CFMMEU official Mark Travers later attended the project site where he told the subcontractor that it was a “union site” and the company should pay “union rates”. Mr Travers threatened that if union rates weren’t paid, the CFMMEU would take action to stop the subcontractor from working on site.
The Court found Mr Travers’ threat was designed to give the subcontractor no practical choice but to comply with his demand to pay “union rates”.
The Court found the conduct of the CFMMEU and the two officials contravened the adverse action and coercion provisions of the Fair Work Act.
The CFMMEU was penalised $110,000, Mr Raspudic $7,500 and Mr Travers $6,000. Both officials had personal payment orders imposed on them – requiring them to pay their own penalties.
The Federal Court judgment delivered by Justice Snaden said:
“The union on any view, has an appalling record of contravening provisions of the FW Act (and its predecessors), particularly those that are aimed at protecting the right of employees to not join industrial associations.”
“I regard the Union’s conduct—viewing it, as I do, against the backdrop of the Union’s appalling history of statutory contravention—as very much of the gravest, most serious kind. As the Union has been told time and time again, “no ticket, no start” is a grotesque relic of a long-bygone era that has no place in Australia’s modern industrial relations landscape.”
“In the Union’s case, that history is nothing short of astounding. Since 2003, it has been found, by this court and others, to have contravened industrial laws more than 160 times.”
“The Union has paid a significant price over a long period for having intimidated or coerced others into complying with its demands. That it would genuflect toward those same thuggish instincts in spite of that history—even when it believed that it had the law on its side—beggars belief.”
The judgment continued:
“If ever there were an industry in which special or innovative measures to ensure compliance with industrial laws were warranted, it is the construction industry. In the absence of regulatory change aimed at addressing the Union’s apparent indifference to the unlawfulness committed in its name, the only obvious way to effect a change of heart on its part is to focus upon those at the proverbial coalface.”
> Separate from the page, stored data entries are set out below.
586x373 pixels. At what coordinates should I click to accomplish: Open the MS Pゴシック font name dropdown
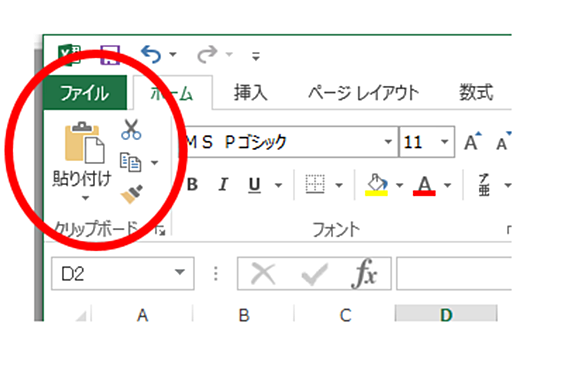tap(388, 142)
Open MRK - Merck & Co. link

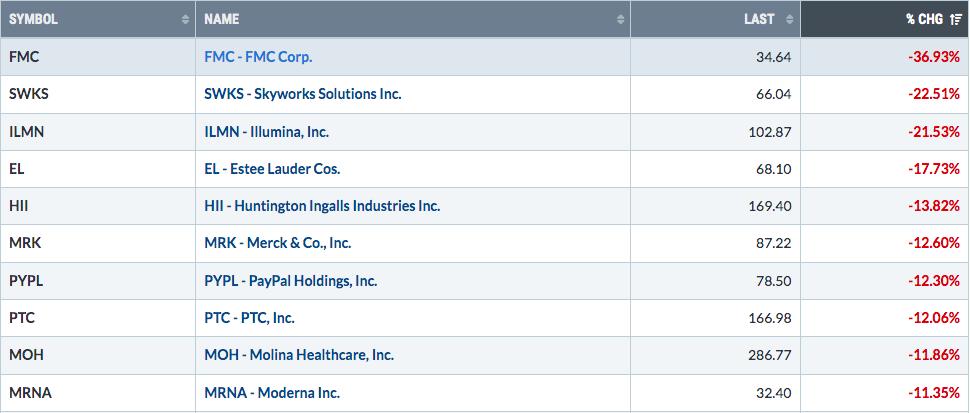point(278,243)
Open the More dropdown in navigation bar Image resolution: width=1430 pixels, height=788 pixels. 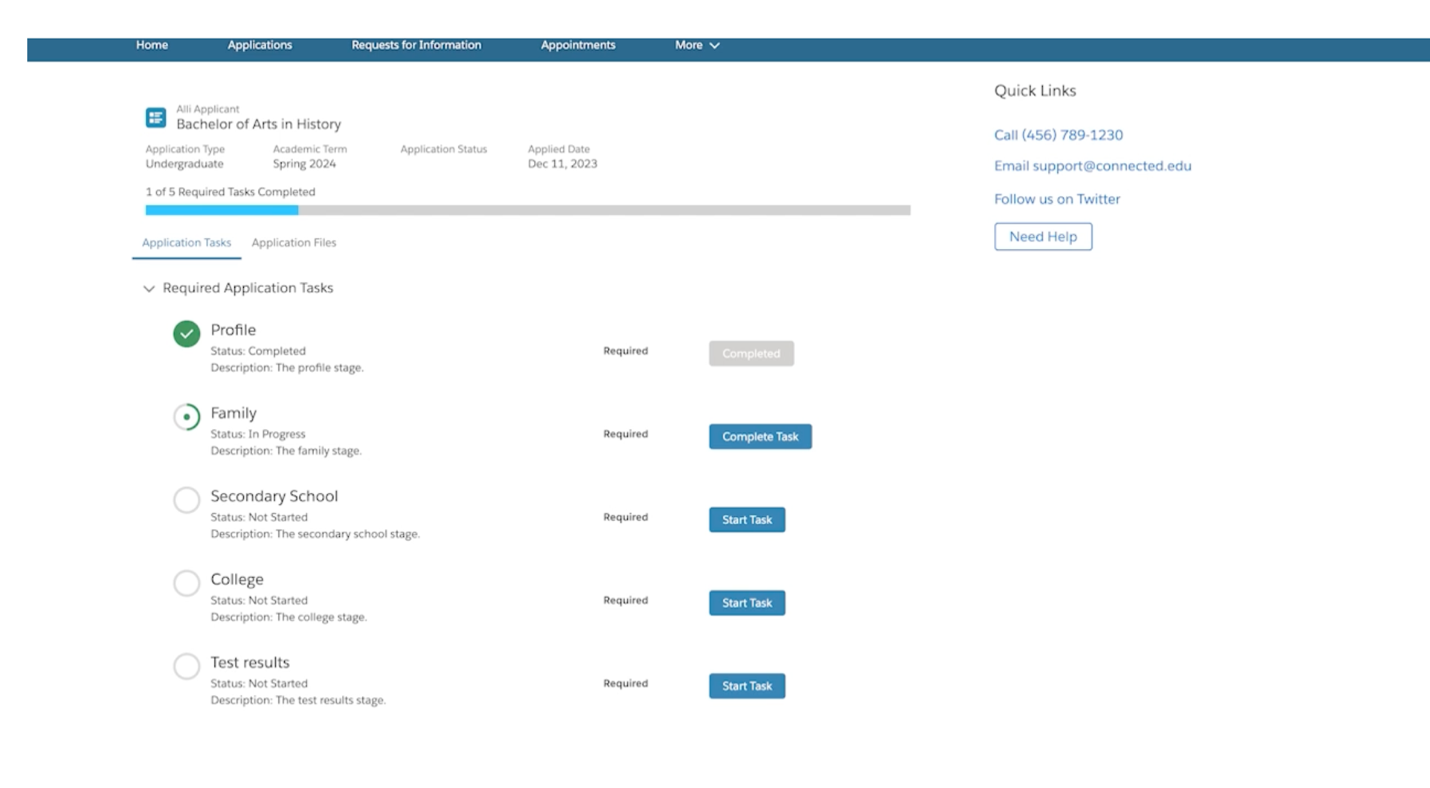[697, 45]
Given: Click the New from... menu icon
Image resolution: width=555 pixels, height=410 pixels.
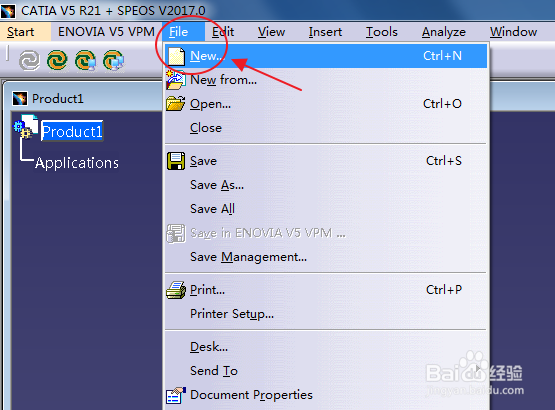Looking at the screenshot, I should pyautogui.click(x=176, y=80).
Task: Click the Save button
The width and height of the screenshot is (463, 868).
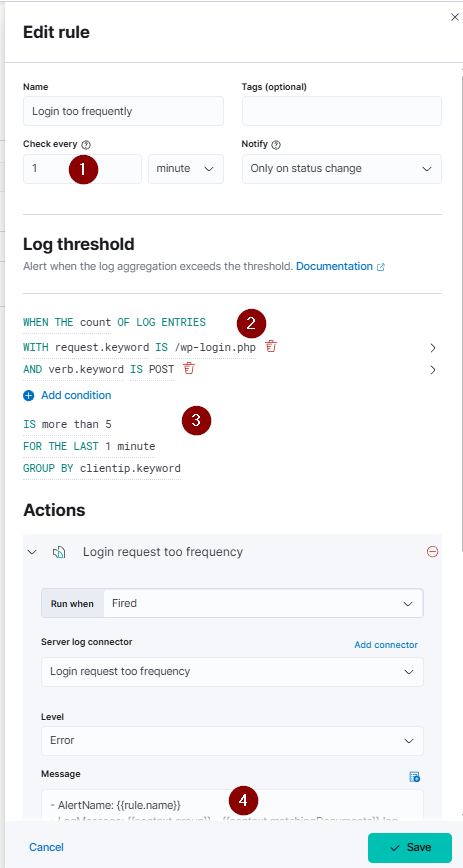Action: point(410,848)
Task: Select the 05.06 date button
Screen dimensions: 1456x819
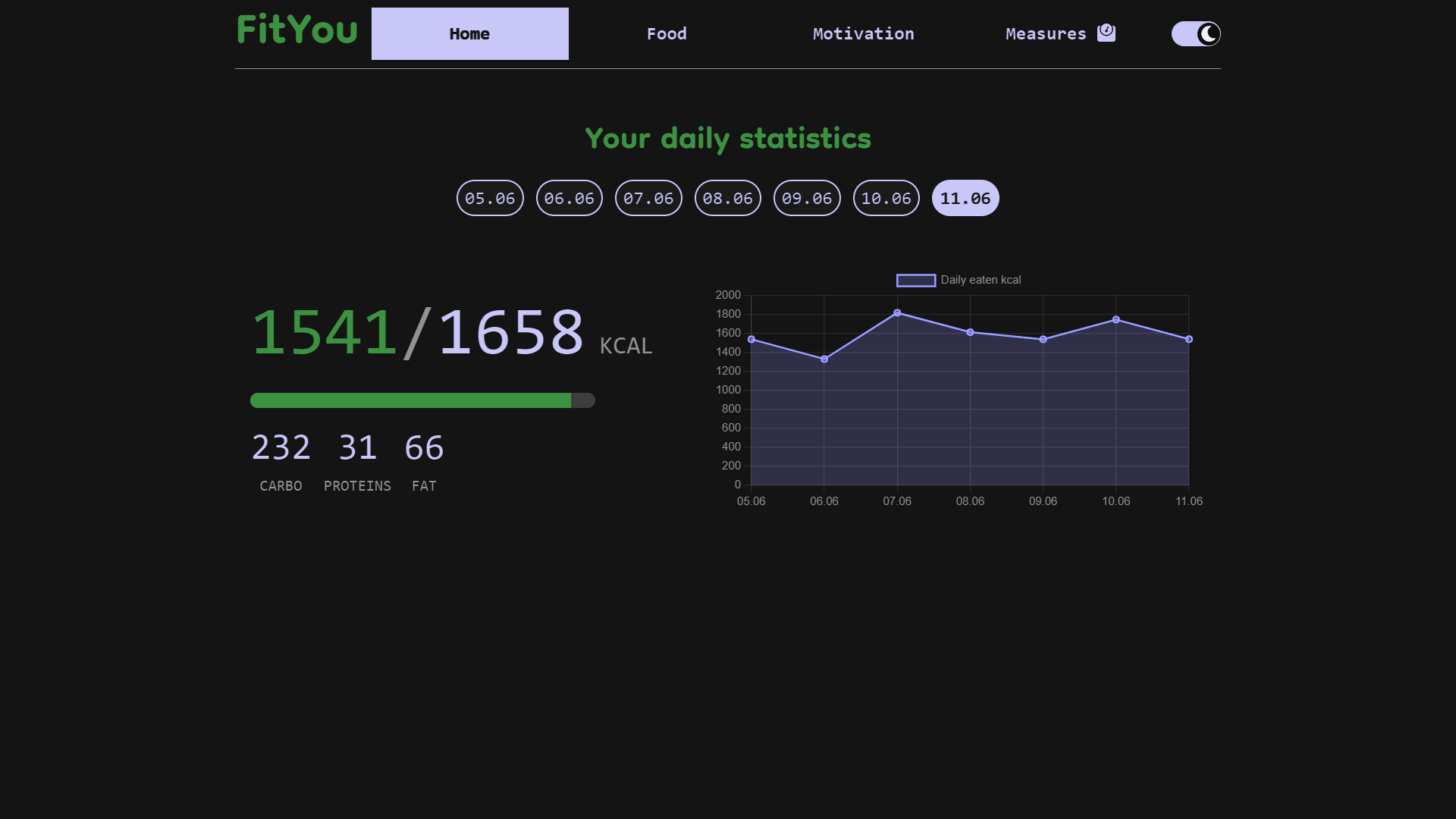Action: pos(490,198)
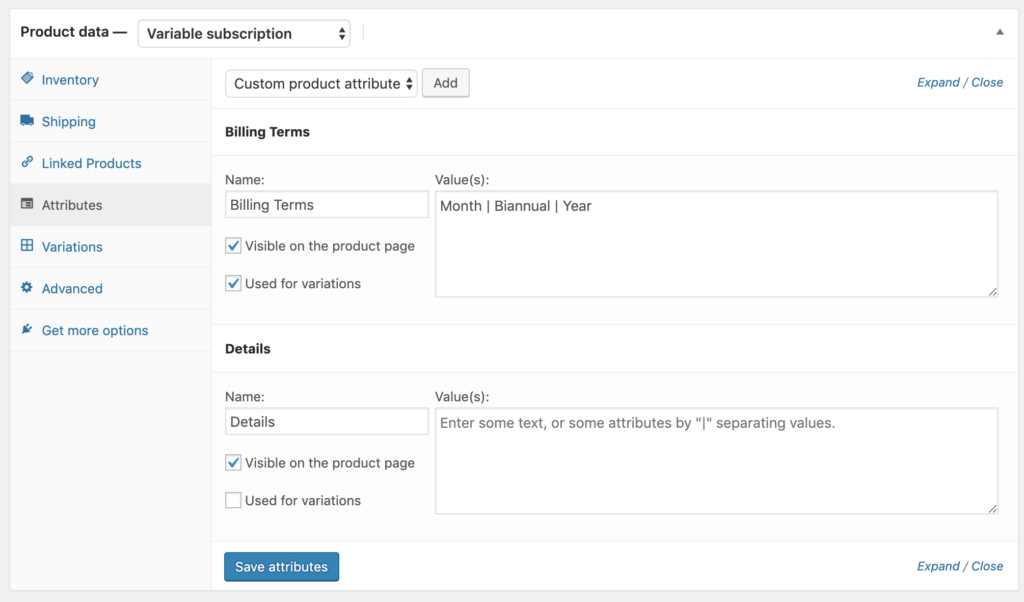Click the Add attribute button

click(x=445, y=83)
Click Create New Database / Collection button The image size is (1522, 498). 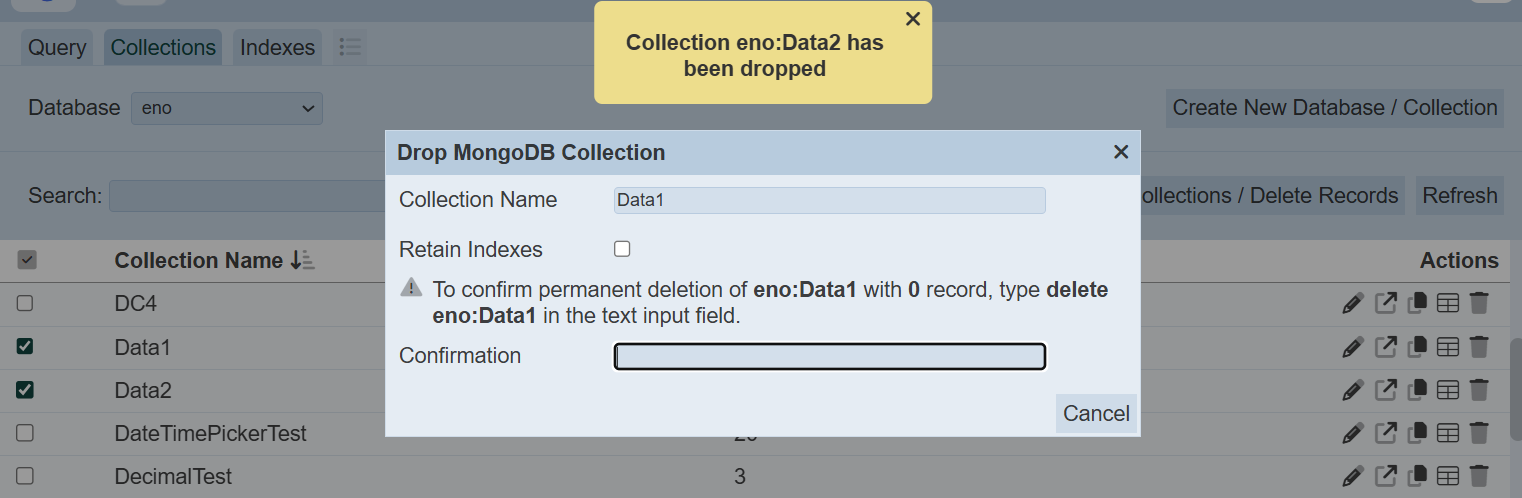pyautogui.click(x=1334, y=108)
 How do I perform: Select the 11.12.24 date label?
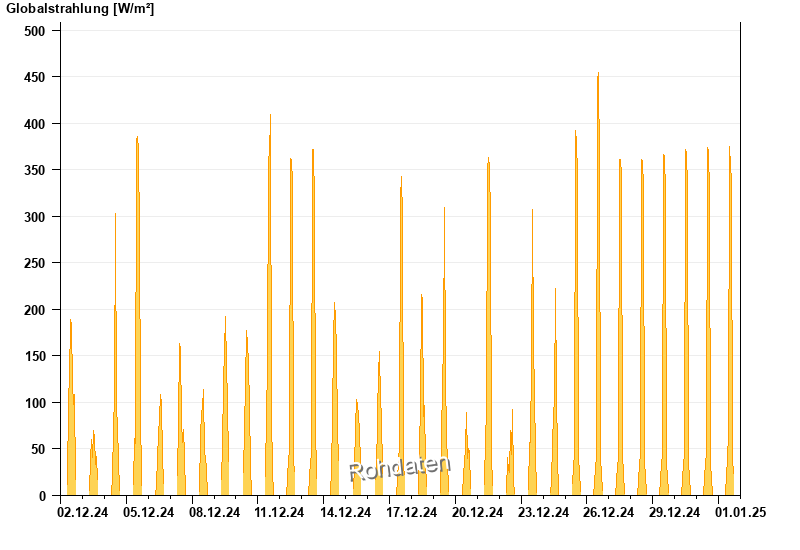[279, 512]
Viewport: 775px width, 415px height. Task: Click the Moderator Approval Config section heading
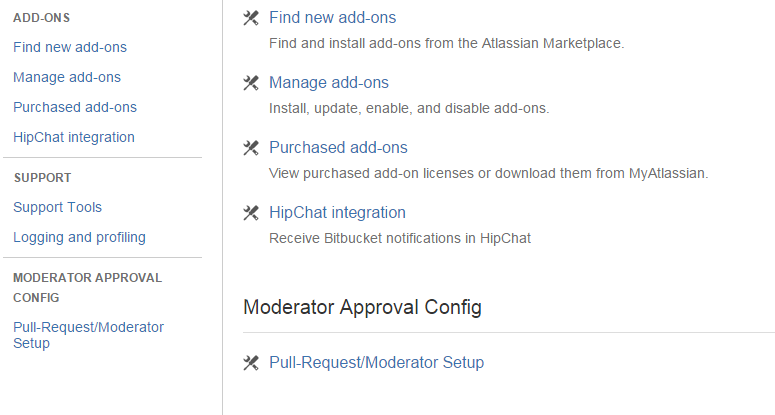click(362, 307)
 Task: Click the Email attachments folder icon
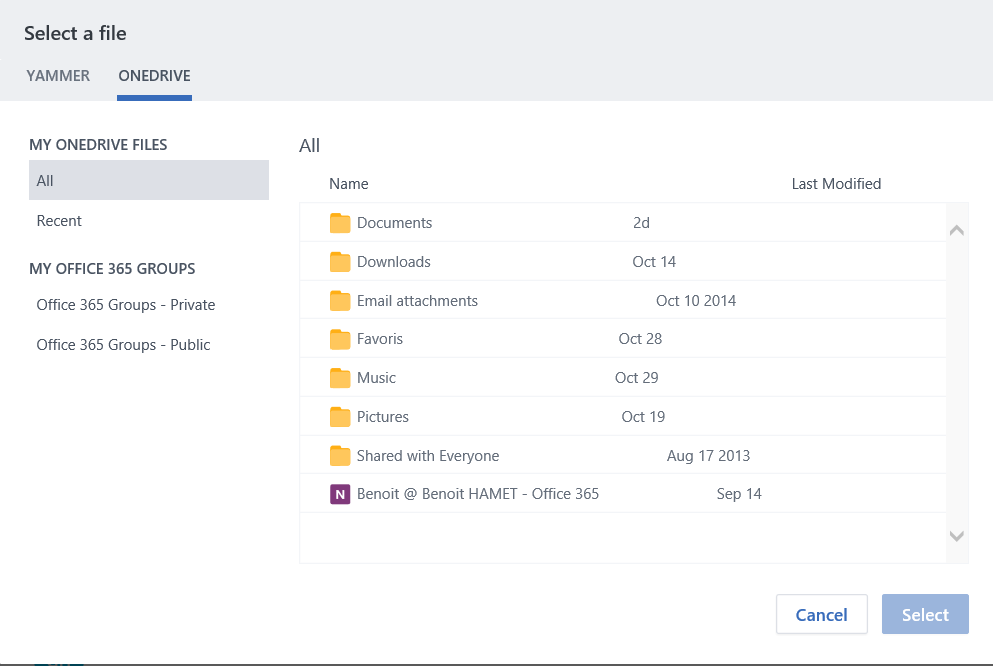[340, 301]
In ordering a Personal Payment Order against Mr Raspudic, the Court observed:
“Raspudic has added his name to the long list of officials who have willingly signed on to the Union’s unconscionable war against free association on Australian building sites. It is important that the penalties that are imposed upon him are fashioned at a level that is sufficient to deter repetition of the conduct not only by him but also by the network of other delegates and officers of the Union who might themselves be minded to enforce its archaic “no ticket, no start” philosophy.
The judgment also described Mr Travers actions as:
“… wholly inappropriate. Rather than lawfully vindicate the rights that he thought were being violated, he preferred instead to react with threats and aggression. That is not the first time that the Union has wandered down that road; nor the second, third, or even twentieth. On the contrary, it appears something of a go-to industrial tactic. The Union must pay a heavy price for its failure to learn the lessons of its history.
ABCC Commissioner Stephen McBurney said “regrettably for the construction industry, there is no contrition, no remorse, and no demonstrable intent by the CFMMEU to change course from a path of deliberate and repeated abuse of workplace laws.”
“The very rights of workers they seek to represent are being undermined by unlawful conduct of this nature,” he said.